From the first entry to the last, restate everything word for word and exclude pictures.

>>

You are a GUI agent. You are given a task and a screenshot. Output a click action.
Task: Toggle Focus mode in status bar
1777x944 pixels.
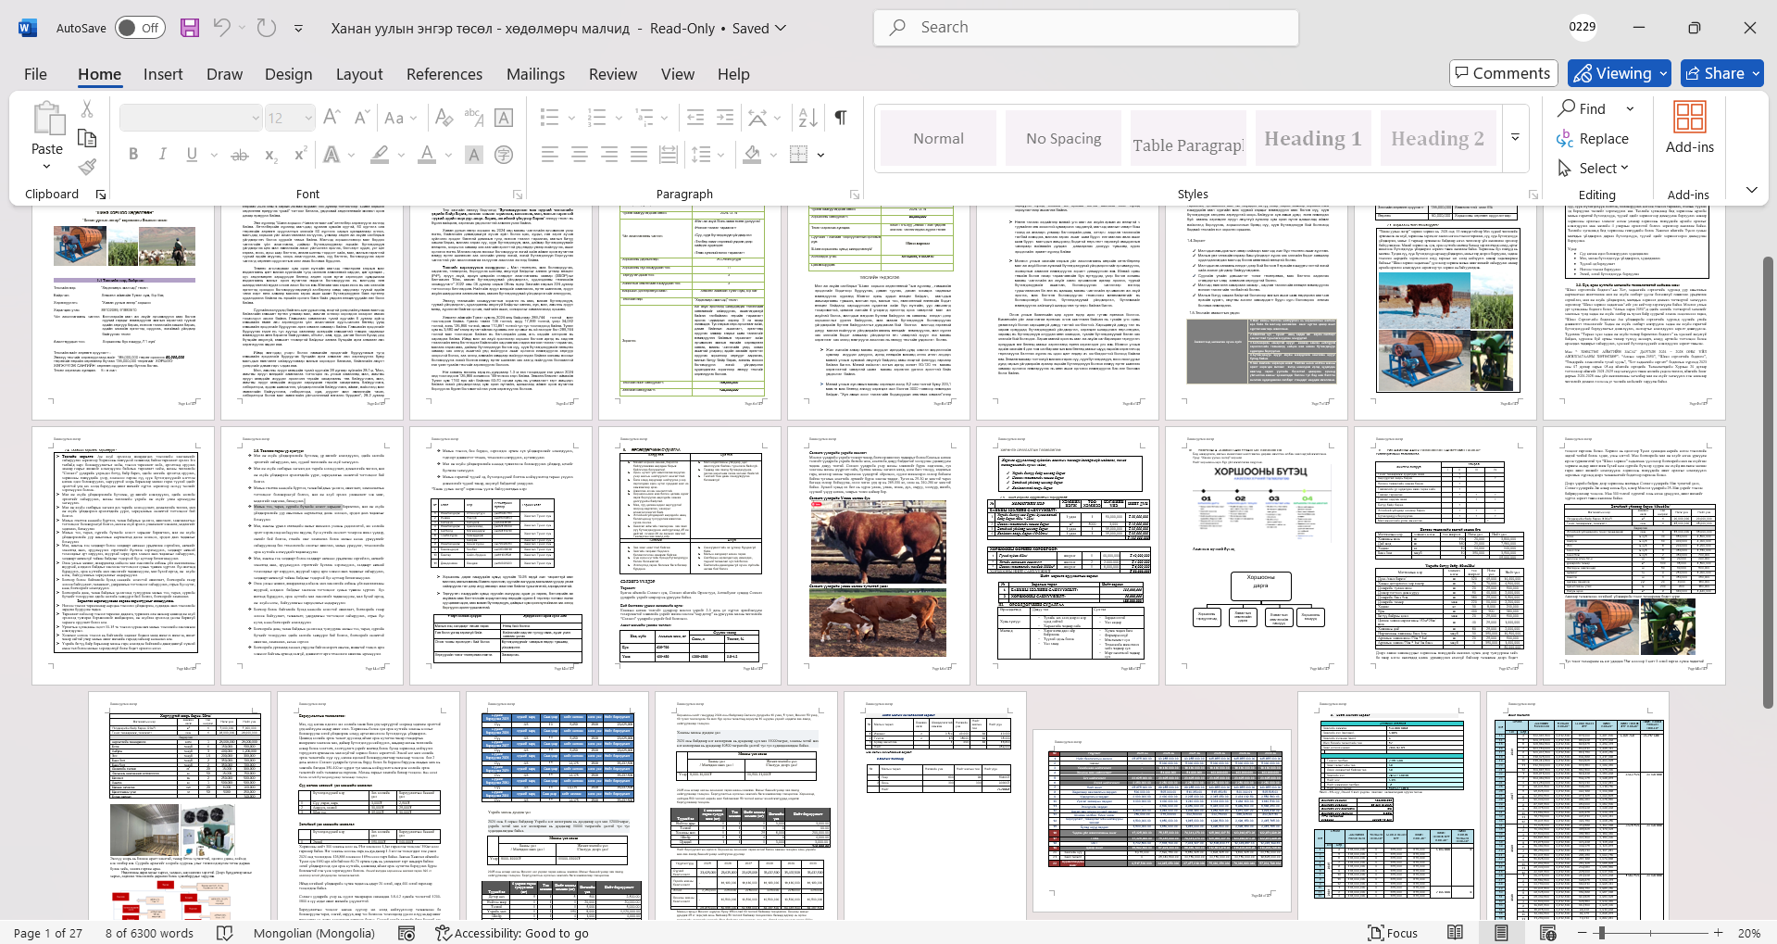pyautogui.click(x=1394, y=933)
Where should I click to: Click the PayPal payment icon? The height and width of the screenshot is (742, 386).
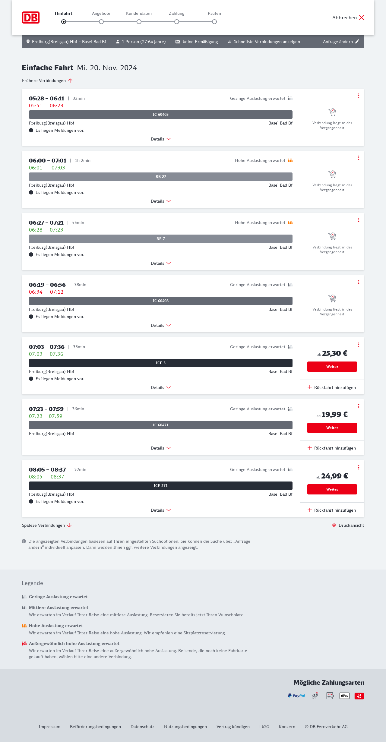[x=296, y=696]
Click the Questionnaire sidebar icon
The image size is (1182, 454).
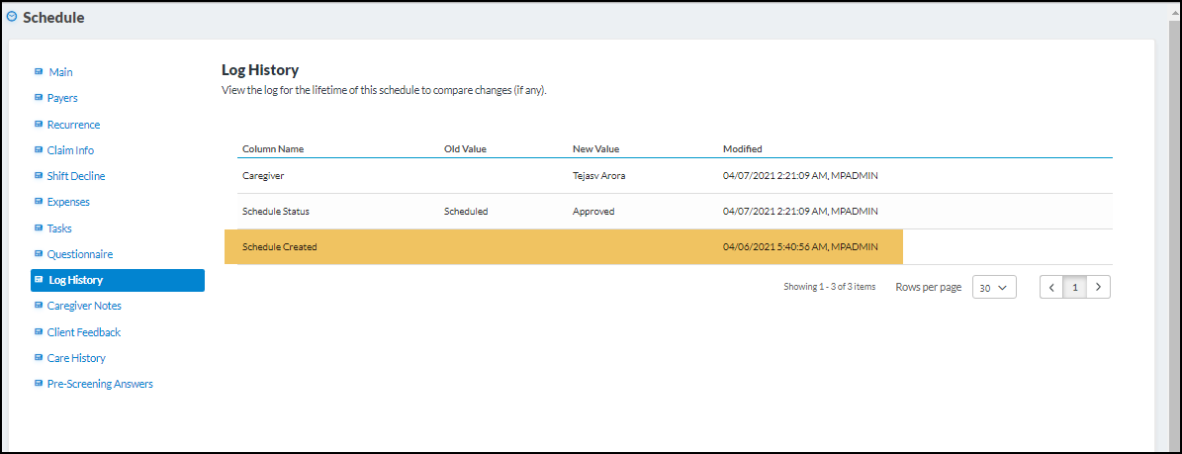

<<

● **RESULT OF THIS TASK**:
You are a GUI agent. You are given a task and a screenshot. Output a click action.
Task: Toggle Focus mode in status bar
1777x944 pixels.
pyautogui.click(x=1394, y=933)
Where should I click to: Click the PayPal payment icon? The height and width of the screenshot is (742, 386).
[x=296, y=696]
Click the Questionnaire sidebar icon
The image size is (1182, 454).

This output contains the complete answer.